13.  Overcoming epilepsy: Few people knew it during his playing days, but Greig suffered from epilepsy since a young age. He was diagnosed at the age of 14, and was on medication ever since. He suffered a couple of attacks early in his cricketing career, but they were explained off as heat strokes and other such afflictions thanks to his sympathetic teammates and team managers. He was later able to predict an attack due to an “aura,” which he called a “funny feeling” that would warn him of an attack in advance.

14.  Bout with cancer: Toward the end of his life, Greig was diagnosed with lung cancer. He said, “It’s not good. The truth is I’ve got lung cancer. Now it’s a case of what they can do.”

15.  Sad demise: Greig passed away on December 29, 2012, at St Vincent’s Hospital in Sydney after suffering from a heart attack.

16.  Tributes abound: According to Sydney Morning Herald, Richie Benaud said of his friend and colleague: “I found him a fellow full of courage; that was before he was ill. He was full of courage because of many things that had happened to him in his cricket life and his outside life as well. It’s one of those things where we know this was inevitable but there’s always a sadness when you see a good friend go.”

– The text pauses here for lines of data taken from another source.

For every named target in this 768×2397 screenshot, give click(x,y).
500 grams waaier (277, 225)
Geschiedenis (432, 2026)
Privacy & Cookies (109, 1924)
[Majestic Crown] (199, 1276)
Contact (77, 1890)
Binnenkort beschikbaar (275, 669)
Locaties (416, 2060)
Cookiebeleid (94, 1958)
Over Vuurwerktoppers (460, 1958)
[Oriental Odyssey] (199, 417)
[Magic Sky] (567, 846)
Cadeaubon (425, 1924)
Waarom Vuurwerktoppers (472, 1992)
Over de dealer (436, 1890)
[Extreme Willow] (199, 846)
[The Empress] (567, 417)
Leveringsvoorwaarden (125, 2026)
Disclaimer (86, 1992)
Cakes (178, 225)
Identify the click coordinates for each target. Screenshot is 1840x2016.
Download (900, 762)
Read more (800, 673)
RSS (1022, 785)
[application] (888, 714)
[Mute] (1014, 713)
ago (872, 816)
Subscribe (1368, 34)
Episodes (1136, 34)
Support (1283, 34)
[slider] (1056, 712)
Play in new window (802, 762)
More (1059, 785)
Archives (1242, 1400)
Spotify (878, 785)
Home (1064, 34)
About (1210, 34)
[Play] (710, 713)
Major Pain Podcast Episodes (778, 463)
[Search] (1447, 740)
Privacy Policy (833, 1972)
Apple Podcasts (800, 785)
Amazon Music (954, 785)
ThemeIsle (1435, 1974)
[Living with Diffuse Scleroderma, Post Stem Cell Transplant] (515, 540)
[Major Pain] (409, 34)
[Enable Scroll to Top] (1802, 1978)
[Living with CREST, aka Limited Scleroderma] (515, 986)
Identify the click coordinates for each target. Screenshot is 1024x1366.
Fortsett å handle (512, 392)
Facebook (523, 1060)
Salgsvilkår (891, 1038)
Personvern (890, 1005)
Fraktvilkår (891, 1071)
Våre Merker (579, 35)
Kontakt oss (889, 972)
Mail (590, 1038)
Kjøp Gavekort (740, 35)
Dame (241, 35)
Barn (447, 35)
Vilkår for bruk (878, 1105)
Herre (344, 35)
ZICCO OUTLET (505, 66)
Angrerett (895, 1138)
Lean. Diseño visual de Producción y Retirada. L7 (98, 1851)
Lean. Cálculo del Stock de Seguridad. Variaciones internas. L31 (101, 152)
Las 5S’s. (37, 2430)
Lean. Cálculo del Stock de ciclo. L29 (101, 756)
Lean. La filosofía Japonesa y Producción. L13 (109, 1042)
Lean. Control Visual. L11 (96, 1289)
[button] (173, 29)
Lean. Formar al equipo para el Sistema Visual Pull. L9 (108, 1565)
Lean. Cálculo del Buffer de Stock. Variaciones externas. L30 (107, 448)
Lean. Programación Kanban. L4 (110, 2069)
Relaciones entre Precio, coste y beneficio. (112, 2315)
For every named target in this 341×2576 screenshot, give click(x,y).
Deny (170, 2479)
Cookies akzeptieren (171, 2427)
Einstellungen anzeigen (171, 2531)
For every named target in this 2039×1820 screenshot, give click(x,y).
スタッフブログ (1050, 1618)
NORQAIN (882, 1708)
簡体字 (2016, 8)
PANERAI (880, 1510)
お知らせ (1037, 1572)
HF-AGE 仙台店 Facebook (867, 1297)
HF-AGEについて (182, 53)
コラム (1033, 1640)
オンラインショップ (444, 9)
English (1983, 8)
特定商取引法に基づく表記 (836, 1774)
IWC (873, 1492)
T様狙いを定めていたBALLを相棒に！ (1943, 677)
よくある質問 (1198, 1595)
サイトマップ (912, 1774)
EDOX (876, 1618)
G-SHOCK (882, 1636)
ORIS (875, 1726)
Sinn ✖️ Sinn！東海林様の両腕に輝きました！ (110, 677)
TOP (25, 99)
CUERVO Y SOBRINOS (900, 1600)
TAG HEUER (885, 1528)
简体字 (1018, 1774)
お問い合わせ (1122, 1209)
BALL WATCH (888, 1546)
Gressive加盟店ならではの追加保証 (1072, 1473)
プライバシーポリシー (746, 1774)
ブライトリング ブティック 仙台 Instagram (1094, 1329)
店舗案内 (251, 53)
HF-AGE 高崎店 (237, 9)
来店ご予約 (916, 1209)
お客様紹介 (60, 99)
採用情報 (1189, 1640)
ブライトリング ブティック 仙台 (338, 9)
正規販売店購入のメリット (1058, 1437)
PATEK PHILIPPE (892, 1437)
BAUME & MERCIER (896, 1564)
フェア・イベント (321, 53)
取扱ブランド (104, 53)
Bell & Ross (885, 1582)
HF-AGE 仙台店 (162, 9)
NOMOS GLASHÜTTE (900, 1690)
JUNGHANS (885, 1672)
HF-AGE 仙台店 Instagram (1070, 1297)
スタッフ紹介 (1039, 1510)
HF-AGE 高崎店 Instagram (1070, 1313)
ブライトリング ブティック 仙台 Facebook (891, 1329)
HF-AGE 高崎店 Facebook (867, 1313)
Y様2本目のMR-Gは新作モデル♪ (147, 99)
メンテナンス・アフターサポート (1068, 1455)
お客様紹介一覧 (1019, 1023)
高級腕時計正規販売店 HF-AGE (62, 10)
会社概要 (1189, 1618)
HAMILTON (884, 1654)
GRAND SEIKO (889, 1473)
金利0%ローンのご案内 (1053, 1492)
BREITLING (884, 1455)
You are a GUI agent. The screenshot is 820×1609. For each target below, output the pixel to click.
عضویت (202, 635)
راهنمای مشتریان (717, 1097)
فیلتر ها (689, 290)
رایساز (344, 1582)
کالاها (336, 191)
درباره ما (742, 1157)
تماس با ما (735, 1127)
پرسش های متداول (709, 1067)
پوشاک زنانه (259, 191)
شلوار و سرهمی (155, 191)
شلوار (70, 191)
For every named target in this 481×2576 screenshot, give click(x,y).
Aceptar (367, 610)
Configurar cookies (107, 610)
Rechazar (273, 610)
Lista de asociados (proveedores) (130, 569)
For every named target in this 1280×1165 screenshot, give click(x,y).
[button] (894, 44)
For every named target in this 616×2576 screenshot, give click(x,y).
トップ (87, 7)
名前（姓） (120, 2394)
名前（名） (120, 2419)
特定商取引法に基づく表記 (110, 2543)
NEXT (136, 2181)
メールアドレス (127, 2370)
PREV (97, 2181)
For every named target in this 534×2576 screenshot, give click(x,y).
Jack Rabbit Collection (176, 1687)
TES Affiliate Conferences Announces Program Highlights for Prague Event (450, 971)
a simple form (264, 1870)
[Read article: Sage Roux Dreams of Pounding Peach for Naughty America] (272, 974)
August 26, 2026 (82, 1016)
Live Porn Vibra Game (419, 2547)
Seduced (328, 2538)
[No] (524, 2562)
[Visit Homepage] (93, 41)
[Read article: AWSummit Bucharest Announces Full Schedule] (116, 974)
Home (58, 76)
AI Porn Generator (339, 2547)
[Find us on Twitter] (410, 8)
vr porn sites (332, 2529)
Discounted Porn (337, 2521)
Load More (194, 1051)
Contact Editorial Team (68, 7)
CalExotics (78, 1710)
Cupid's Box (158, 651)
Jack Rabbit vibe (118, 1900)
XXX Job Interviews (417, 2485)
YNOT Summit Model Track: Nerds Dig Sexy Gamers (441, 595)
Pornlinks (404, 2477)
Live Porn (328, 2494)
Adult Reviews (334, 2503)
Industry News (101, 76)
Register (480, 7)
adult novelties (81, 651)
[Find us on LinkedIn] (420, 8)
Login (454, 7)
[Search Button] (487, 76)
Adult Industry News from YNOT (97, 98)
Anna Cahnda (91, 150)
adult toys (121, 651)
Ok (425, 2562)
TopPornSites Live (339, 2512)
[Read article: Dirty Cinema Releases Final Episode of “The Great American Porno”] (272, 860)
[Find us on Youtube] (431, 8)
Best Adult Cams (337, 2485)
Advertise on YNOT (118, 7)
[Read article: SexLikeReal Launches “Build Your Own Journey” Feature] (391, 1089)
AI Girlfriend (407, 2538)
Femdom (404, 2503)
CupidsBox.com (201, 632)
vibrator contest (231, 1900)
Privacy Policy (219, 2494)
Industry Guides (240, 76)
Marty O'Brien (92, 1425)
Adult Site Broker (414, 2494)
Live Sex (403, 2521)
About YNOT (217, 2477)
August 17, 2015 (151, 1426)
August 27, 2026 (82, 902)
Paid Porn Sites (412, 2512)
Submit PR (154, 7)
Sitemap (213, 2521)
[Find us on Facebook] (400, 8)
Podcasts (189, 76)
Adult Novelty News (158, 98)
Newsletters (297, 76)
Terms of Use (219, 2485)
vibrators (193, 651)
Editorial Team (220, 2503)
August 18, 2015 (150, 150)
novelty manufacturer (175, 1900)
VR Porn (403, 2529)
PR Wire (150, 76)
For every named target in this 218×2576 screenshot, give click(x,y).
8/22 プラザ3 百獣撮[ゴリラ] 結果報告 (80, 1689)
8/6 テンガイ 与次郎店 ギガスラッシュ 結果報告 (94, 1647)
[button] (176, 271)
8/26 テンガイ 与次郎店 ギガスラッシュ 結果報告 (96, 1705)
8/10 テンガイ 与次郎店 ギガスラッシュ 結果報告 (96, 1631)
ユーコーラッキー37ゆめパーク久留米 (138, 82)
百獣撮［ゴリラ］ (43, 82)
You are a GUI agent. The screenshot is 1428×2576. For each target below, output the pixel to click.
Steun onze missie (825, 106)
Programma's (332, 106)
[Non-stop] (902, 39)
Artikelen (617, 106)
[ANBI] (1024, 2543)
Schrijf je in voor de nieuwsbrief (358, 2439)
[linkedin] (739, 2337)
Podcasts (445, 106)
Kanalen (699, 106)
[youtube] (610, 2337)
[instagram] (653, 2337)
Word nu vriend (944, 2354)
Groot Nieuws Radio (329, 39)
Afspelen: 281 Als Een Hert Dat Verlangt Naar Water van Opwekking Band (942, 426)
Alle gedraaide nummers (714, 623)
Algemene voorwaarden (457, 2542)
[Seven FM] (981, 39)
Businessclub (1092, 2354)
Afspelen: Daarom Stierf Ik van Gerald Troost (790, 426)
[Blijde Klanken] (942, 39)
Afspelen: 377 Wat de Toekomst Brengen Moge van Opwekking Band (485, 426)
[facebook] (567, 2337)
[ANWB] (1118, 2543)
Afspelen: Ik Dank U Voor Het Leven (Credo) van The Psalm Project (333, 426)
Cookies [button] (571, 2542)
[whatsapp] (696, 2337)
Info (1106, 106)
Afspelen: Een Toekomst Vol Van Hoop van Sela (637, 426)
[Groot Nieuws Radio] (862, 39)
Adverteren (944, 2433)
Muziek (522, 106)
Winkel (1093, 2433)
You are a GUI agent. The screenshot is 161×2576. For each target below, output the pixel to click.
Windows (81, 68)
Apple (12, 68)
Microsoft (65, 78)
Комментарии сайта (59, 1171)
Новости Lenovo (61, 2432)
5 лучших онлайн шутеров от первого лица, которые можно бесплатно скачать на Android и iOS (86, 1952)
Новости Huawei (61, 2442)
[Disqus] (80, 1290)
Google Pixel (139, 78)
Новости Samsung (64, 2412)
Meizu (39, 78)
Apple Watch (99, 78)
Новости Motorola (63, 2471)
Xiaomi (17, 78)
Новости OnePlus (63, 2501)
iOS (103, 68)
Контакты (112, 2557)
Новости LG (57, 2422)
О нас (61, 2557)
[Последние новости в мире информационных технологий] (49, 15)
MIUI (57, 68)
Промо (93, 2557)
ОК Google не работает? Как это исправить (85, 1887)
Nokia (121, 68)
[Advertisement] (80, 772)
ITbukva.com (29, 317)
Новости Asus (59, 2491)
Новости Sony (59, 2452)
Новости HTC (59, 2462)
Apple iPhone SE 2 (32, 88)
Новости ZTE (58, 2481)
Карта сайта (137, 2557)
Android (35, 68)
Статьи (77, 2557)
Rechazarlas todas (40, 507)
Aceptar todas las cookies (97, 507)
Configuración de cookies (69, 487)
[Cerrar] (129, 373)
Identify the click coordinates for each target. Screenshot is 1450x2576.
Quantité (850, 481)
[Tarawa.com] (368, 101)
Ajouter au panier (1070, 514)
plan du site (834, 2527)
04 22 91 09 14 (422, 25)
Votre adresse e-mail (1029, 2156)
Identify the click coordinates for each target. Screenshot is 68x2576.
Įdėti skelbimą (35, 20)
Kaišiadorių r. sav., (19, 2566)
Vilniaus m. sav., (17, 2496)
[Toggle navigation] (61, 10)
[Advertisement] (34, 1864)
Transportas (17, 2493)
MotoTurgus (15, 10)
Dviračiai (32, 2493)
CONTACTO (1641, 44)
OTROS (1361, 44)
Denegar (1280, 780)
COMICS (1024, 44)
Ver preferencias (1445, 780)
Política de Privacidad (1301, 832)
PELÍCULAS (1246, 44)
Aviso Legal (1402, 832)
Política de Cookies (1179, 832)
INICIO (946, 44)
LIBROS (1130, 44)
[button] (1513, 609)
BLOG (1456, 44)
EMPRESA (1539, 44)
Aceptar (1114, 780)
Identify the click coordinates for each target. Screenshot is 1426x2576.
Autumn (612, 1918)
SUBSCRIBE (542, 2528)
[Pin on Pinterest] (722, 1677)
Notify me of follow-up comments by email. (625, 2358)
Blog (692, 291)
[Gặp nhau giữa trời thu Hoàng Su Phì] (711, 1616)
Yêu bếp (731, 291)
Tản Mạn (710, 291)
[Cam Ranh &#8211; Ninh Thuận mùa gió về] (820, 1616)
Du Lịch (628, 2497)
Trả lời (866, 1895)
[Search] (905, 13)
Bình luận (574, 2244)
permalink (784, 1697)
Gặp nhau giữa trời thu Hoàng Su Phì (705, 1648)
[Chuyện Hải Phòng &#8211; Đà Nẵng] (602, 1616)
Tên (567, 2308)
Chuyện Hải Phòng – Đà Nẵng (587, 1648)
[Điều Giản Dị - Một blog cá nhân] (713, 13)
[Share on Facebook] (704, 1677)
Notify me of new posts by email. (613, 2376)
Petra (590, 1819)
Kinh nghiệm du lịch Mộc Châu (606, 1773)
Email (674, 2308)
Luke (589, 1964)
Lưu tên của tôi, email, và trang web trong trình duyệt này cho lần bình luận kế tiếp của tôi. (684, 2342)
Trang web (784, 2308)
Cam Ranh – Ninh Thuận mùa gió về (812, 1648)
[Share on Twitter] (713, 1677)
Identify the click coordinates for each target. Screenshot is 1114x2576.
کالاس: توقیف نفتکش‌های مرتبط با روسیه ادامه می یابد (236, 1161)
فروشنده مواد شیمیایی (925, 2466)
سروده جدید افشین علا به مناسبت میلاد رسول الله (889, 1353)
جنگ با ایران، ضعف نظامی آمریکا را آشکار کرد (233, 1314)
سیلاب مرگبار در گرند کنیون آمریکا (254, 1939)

Ian Botham said: “He was my first-ever captain for England. I’m very sad and very emotional,” Sir Ian Botham said. “He changed cricket for everybody as we know it now. The game suddenly leaped forward and players started to get paid more substantial amounts. The players of today have a lot to be thankful for in Tony and Kerry Packer.”

BBC cricket correspondent Jonathan Agnew said: “He was a massive character. Whatever he did, Tony was huge – as a character, as a man, as a cricketer.”

17.  Awards galore: Greig won numerous awards over the course of his cricketing career. He was named Cricket Writers’ Club Young Cricketer of the Year in 1967, Sussex Cricket Society Player of the Year twice (in 1971 and 1972), South African Cricket Annual Cricketer of the Year in 1972, Indian Cricket Cricketer of the Year in 1973, and Wisden Cricketer of the Year in 1975.